╭─ EXCERPT TO READ
# Just brewed not enough yeast.



## filbrew (23/3/13)

Hey guys just brewed a double batch and realized I only have one pack of us05. I don't have a fridge to keep half of it cold so I need a solution. I was thinking of trying to make a started from the one pack I have by rehydrating the yeast then pitching it to a started wort halving tomorrow night and pitching. I know they say that making starters for dry yeast is not advisable but this I guess is like making a mini beer first and stepping up.

My other option is getting a slab of coopers and drinking it all tonight and pouring the dregs into the fermenter. :chug:


Oh yeah and I have no wheels and the closest HB shop that is open tomorrow is a 1 hour trip away that I don't have time for.

Cheers


----------



## timmi9191 (23/3/13)

Where in melb are u filbrew?


----------



## filbrew (23/3/13)

I'm in Mill park.


----------



## Bada Bing Brewery (23/3/13)
╰─
╭─ DATA ENTRIES
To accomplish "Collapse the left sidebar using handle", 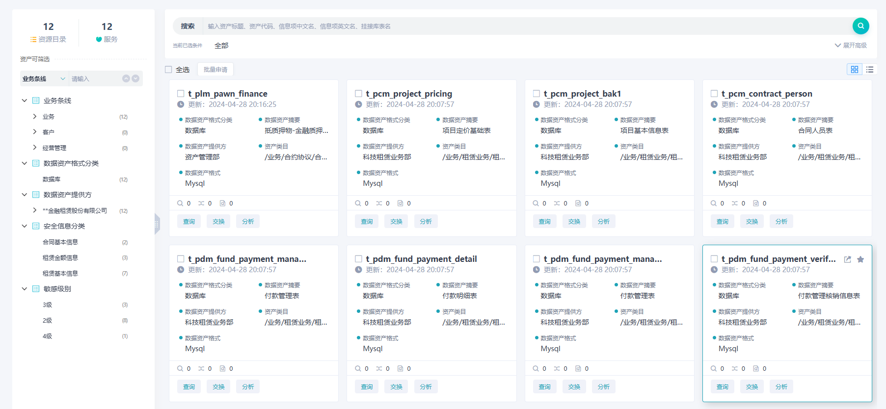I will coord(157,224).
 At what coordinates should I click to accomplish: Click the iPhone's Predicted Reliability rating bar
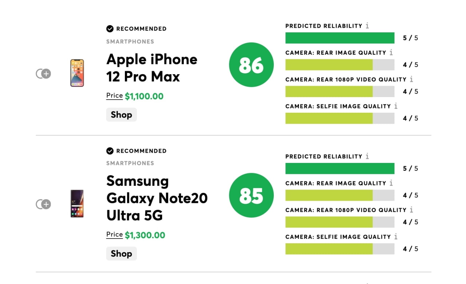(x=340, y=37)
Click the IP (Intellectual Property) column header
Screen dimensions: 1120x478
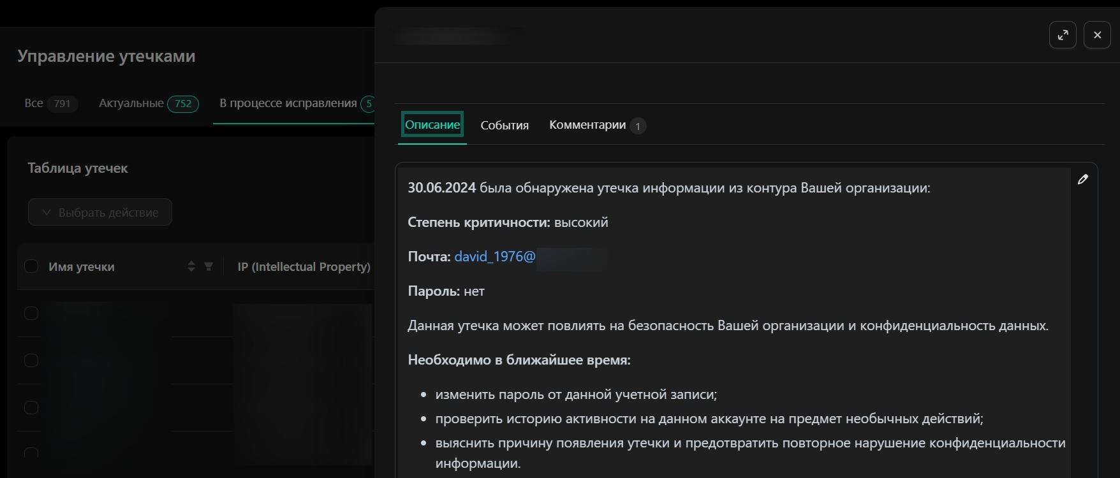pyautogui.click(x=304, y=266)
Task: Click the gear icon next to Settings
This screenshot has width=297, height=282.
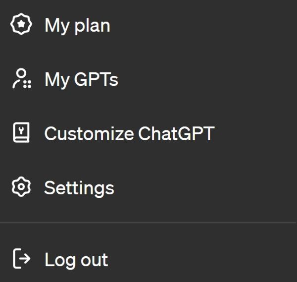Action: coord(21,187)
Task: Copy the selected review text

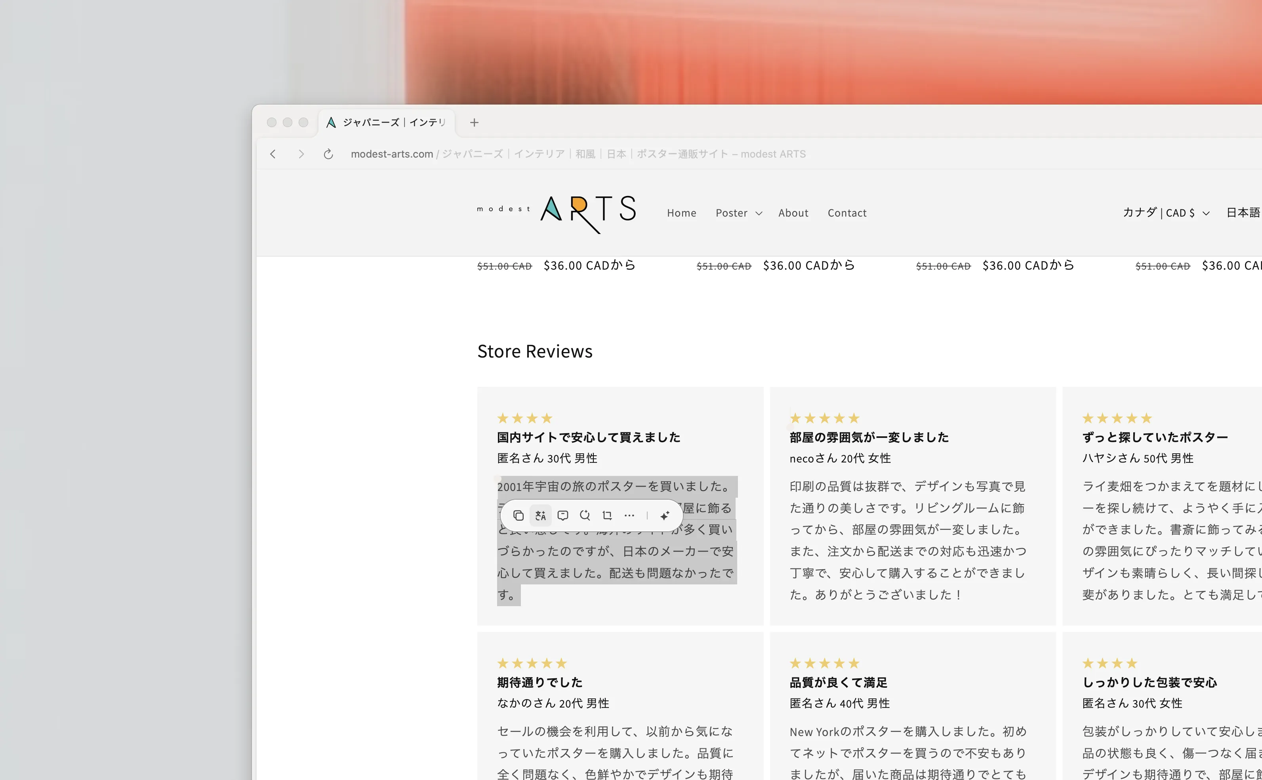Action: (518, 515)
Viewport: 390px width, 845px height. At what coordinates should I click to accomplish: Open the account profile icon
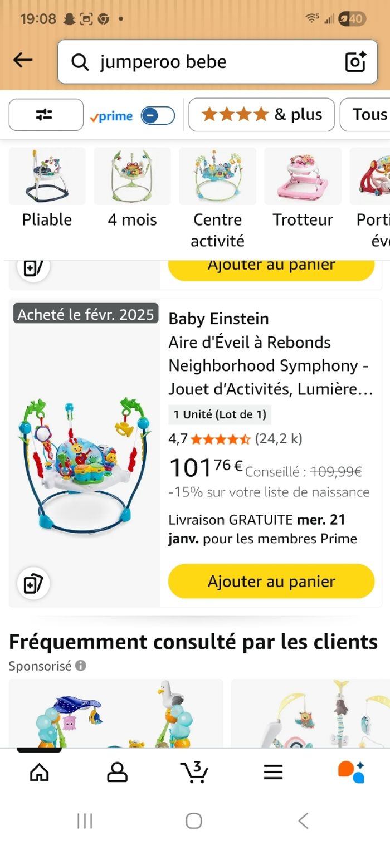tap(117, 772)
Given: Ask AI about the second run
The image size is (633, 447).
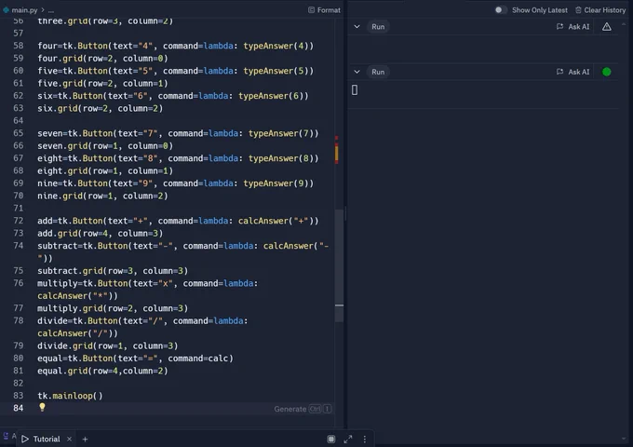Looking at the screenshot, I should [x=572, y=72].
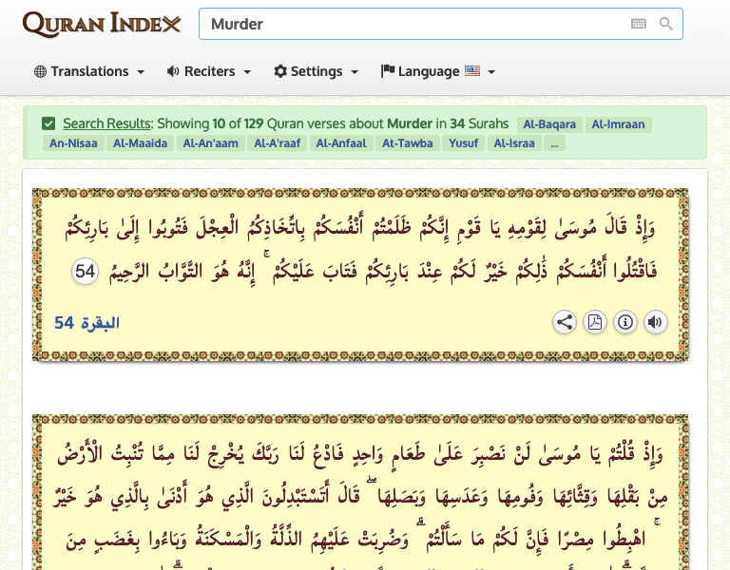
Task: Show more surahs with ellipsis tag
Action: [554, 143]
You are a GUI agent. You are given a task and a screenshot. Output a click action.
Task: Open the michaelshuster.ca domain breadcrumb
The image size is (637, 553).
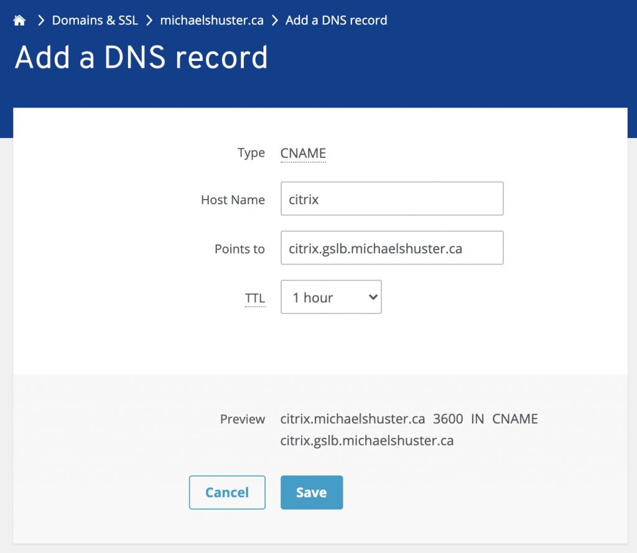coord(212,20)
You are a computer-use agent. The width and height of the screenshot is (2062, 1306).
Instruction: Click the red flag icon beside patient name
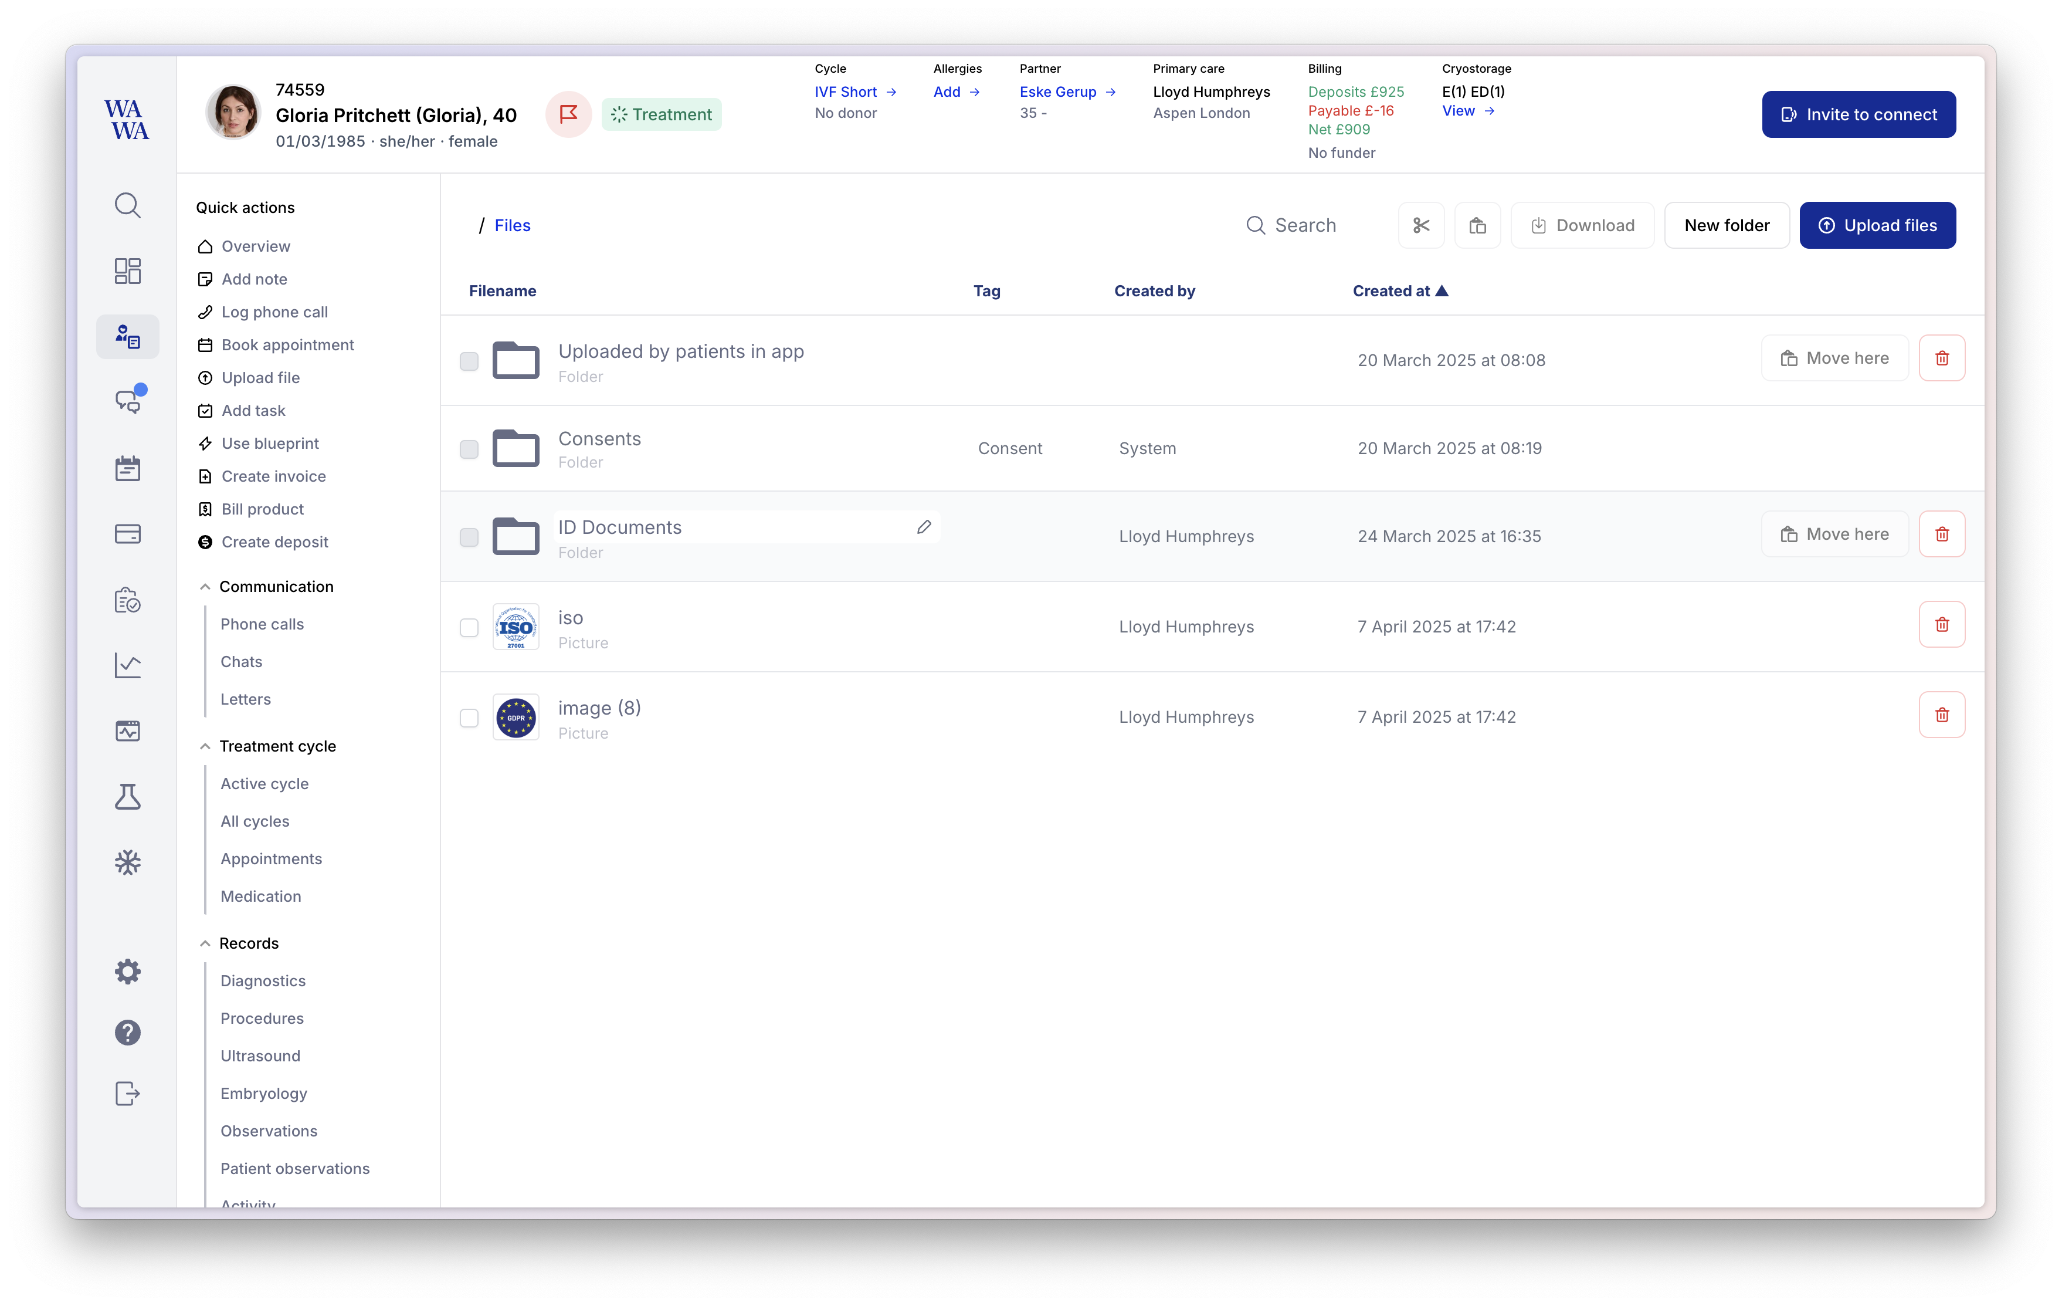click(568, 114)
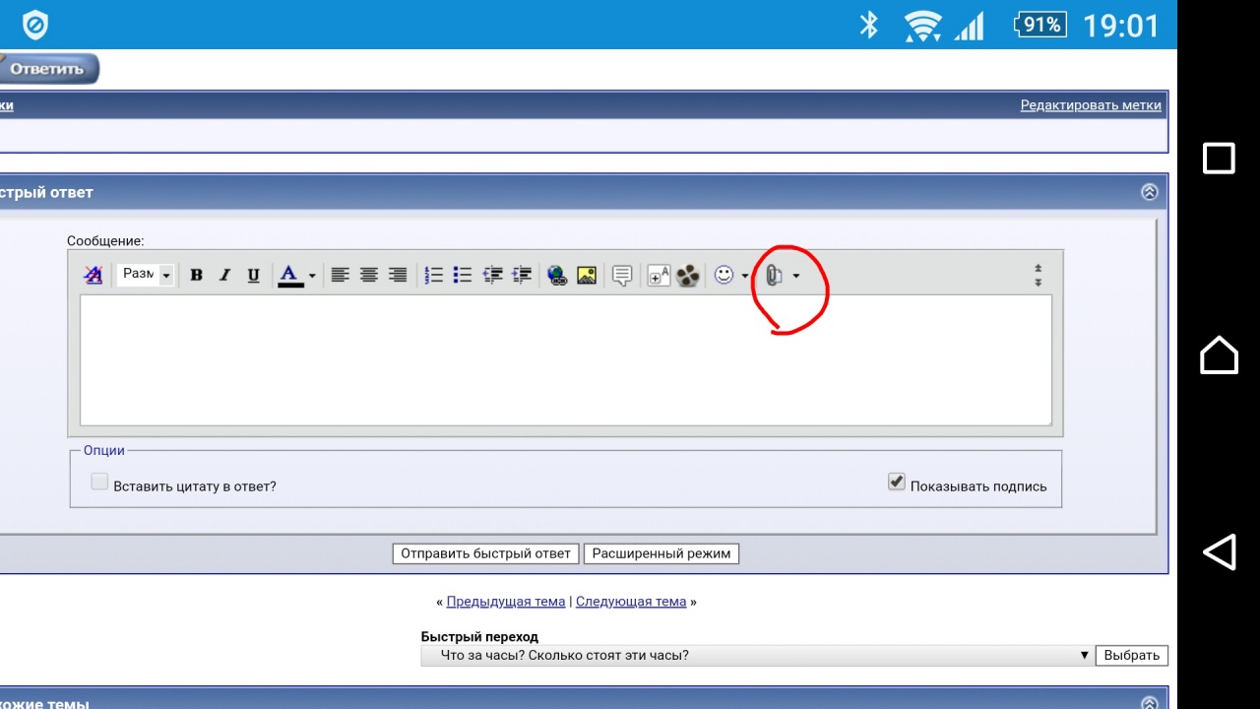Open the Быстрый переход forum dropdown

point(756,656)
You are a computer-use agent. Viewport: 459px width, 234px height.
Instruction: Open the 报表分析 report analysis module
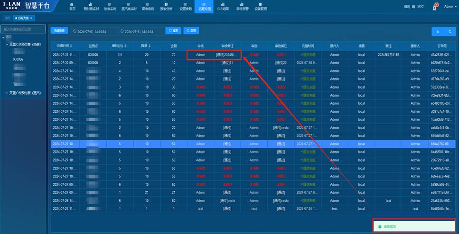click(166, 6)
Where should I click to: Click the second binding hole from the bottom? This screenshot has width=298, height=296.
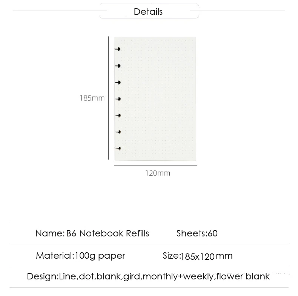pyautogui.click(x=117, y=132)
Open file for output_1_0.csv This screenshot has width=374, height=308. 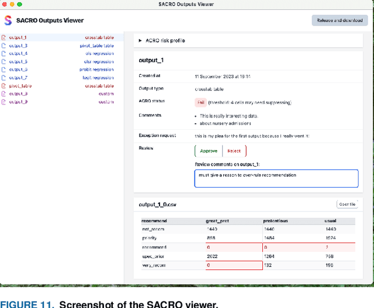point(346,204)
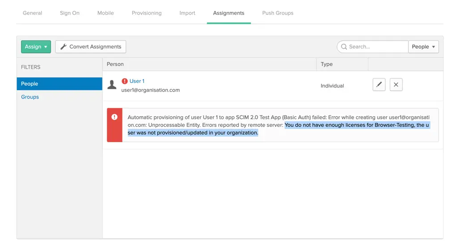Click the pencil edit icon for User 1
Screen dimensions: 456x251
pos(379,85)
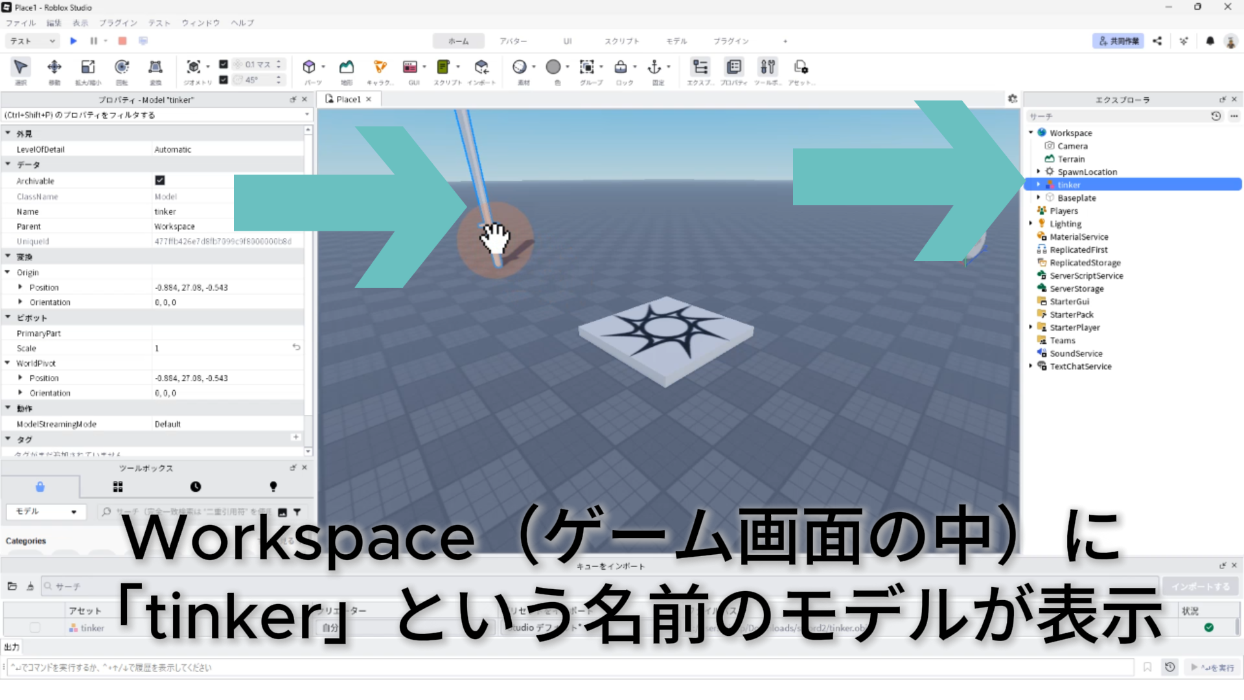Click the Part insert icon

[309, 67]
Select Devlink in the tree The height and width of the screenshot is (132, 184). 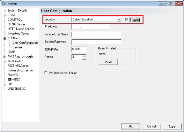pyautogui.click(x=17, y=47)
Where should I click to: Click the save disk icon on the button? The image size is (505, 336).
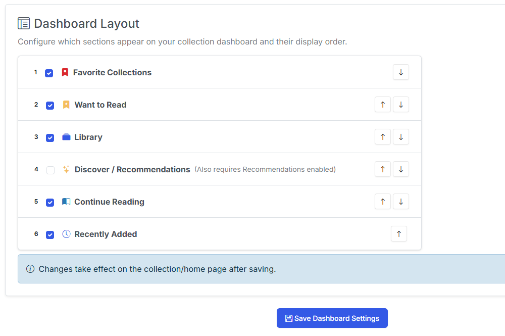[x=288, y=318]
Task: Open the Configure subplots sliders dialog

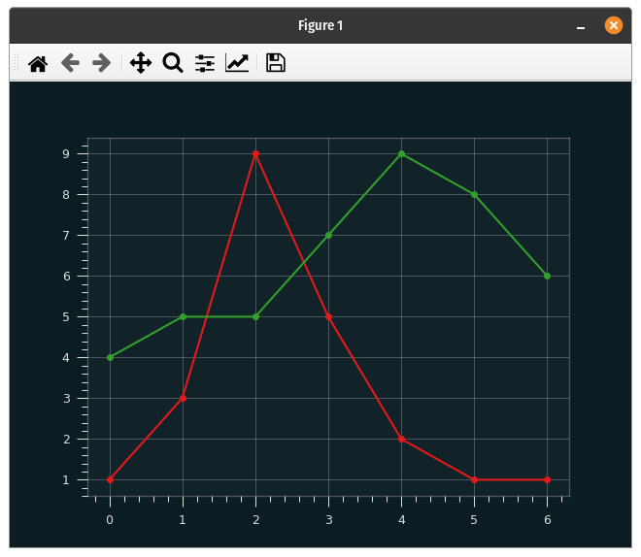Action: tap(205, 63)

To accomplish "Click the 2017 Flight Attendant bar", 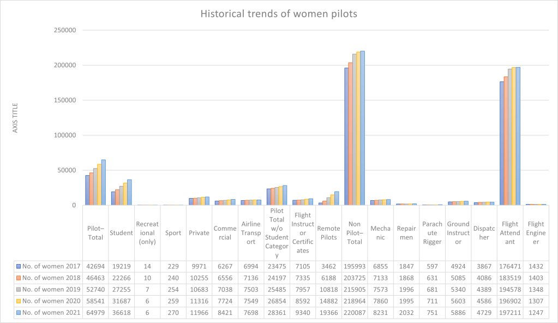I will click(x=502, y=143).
╰─
__DIRECTIVE__. Reproduce the brewing thread above, word for word, from "Hey guys just" to "and stepping up.".

__FINAL RESULT__.
Hey guys just brewed a double batch and realized I only have one pack of us05. I don't have a fridge to keep half of it cold so I need a solution. I was thinking of trying to make a started from the one pack I have by rehydrating the yeast then pitching it to a started wort halving tomorrow night and pitching. I know they say that making starters for dry yeast is not advisable but this I guess is like making a mini beer first and stepping up.